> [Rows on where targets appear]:
|---|

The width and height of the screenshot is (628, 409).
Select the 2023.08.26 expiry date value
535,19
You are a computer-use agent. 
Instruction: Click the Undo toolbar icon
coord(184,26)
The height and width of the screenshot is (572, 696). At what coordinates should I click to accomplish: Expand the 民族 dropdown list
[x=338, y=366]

|---|

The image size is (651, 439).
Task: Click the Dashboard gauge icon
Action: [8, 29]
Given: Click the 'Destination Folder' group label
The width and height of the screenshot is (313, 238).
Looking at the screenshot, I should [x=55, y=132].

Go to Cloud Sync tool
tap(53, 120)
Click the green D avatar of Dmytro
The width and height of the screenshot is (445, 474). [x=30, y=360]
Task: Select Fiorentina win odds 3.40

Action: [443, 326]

|---|

> [Required task]:
Copy the lines above word for word, from the line with "Given: Click the" to the line with "Action: [443, 326]", including both of those lines.

> [The response]:
Given: Click the 'Destination Folder' group label
The width and height of the screenshot is (313, 238).
Looking at the screenshot, I should [x=55, y=132].

Go to Cloud Sync tool
tap(53, 120)
Click the green D avatar of Dmytro
The width and height of the screenshot is (445, 474). [x=30, y=360]
Task: Select Fiorentina win odds 3.40

Action: [443, 326]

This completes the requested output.